Results: From Hallucination to Reality
The impact was immediate. Instead of generic suggestions like:
// Before: Hallucinated paths
import { config } from '../config/app-config';
import Header from './components/Header';
Our AI now generates contextually accurate code:
// After: Real paths from the actual codebase
import { config } from '../src/lib/config';
import Header from '../src/components/ui/header';
Lessons Learned
Token Budget Management
With large repositories, the file tree can consume significant token budget. We cap at 500 files and filter aggressively (excluding node_modules, .git, dist, etc.). For most projects, this provides sufficient context while staying within reasonable limits.
Branch Handling
Always implement fallback logic for branch names. We try main first, then fall back to master if the first attempt fails:
try {
return await fetchRepoTree(owner, repo, 'main');
} catch (error) {
return await fetchRepoTree(owner, repo, 'master');
}
API Rate Limits
GitHub's Git Trees API is efficient, but consider caching the results for frequently accessed repositories to avoid hitting rate limits during development.
What's Next
This foundation opens up several interesting possibilities:
-
Selective Context Loading: For very large repositories, we could implement smart filtering based on the workflow type (only load frontend files for UI-focused workflows)
-
Diff-Based Context: For modification workflows, we could include recent git diffs to understand what's been changing
-
Dependency Graph Context: Parse
package.jsonand import statements to provide even richer context about project dependencies
The Bigger Picture
This solution represents a broader principle in AI tooling: context is king. The most sophisticated language model will produce mediocre results without proper grounding in the specific problem domain. By investing in robust context injection, we transform generic AI suggestions into truly useful, actionable code generation.

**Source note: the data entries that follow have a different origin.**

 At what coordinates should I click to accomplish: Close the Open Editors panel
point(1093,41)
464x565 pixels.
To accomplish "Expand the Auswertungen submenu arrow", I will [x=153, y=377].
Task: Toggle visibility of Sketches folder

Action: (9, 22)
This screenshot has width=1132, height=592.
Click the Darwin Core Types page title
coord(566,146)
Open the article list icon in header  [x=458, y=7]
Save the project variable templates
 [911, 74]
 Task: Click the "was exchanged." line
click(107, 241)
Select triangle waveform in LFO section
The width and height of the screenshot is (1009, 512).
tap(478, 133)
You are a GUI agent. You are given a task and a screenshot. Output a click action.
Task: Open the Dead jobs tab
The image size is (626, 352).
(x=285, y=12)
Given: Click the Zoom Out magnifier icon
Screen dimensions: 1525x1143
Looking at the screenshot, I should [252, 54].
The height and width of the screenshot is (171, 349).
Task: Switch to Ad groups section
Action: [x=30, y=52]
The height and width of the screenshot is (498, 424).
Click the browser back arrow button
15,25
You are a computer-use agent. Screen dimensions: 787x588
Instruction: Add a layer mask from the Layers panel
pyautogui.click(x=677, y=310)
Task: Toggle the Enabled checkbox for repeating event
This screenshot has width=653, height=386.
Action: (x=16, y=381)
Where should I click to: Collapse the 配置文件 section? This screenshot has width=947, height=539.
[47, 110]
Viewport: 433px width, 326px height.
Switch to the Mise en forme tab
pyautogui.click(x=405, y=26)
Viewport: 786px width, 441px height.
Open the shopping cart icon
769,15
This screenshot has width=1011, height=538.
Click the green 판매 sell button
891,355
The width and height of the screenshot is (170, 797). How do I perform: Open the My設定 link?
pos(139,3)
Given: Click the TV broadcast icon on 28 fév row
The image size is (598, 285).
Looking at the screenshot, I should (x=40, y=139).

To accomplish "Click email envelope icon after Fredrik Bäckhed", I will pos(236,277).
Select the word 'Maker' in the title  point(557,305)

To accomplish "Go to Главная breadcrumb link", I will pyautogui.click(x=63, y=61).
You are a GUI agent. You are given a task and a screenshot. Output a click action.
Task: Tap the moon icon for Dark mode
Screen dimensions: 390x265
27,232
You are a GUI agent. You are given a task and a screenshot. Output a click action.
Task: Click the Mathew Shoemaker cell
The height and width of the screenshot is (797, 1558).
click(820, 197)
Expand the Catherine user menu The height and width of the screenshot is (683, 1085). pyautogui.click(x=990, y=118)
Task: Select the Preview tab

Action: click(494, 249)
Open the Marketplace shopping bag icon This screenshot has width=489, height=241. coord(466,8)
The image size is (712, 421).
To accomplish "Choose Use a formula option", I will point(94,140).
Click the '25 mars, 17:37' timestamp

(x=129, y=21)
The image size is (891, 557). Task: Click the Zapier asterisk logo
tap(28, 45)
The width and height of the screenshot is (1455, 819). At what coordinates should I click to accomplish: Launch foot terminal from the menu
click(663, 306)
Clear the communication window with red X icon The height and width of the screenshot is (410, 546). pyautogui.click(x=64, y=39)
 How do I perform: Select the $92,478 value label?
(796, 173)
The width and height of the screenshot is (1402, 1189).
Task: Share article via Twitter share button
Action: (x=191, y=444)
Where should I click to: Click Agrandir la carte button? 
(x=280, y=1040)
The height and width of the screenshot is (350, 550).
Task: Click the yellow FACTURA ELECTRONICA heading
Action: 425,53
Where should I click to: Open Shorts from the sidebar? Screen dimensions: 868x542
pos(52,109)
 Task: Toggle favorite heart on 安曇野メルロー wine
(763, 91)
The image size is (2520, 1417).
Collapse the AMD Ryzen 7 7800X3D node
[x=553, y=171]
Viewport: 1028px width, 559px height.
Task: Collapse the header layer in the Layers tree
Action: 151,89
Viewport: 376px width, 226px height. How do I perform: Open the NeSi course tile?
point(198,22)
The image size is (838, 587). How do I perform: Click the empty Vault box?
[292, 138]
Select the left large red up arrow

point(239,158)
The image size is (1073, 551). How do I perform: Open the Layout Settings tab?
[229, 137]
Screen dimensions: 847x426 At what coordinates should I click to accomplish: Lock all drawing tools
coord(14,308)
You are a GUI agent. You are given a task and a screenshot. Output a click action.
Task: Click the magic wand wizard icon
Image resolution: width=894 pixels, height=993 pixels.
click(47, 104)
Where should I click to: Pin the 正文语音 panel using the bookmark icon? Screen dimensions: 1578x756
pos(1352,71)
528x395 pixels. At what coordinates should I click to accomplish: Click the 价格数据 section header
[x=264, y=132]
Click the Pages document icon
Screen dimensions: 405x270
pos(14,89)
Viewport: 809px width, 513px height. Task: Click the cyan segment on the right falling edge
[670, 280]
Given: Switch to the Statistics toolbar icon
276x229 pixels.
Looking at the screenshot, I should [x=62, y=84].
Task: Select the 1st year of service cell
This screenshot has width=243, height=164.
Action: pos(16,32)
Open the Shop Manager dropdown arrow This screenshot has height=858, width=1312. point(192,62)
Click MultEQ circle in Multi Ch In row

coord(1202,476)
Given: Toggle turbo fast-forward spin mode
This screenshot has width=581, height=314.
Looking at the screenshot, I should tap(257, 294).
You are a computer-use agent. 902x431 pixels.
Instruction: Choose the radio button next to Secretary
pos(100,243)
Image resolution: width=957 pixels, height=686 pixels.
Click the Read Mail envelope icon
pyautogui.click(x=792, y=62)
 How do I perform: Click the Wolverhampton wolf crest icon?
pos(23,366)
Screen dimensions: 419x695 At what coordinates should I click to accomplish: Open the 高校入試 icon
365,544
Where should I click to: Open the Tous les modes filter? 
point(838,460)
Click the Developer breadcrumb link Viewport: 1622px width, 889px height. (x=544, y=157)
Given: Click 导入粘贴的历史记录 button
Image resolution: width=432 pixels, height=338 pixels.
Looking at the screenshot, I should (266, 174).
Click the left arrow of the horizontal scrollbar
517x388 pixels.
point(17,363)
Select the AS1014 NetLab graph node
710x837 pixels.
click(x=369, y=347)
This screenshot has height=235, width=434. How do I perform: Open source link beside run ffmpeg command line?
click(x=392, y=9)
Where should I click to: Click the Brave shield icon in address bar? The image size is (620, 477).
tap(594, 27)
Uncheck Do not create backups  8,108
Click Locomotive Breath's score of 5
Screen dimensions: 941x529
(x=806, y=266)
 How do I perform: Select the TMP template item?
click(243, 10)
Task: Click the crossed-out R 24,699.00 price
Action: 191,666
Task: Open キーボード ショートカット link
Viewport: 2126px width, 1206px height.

The {{claudemd}} and {{fileTree}} template variables are now core components of our workflow engine, ensuring that every AI-generated suggestion is grounded in the reality of the actual codebase rather than the hallucinated fantasy of what a codebase might look like.
Want to implement something similar in your AI tooling? The key is finding the right balance between comprehensive context and token efficiency. Start with the file tree approach — it's surprisingly effective at eliminating the most common hallucination patterns.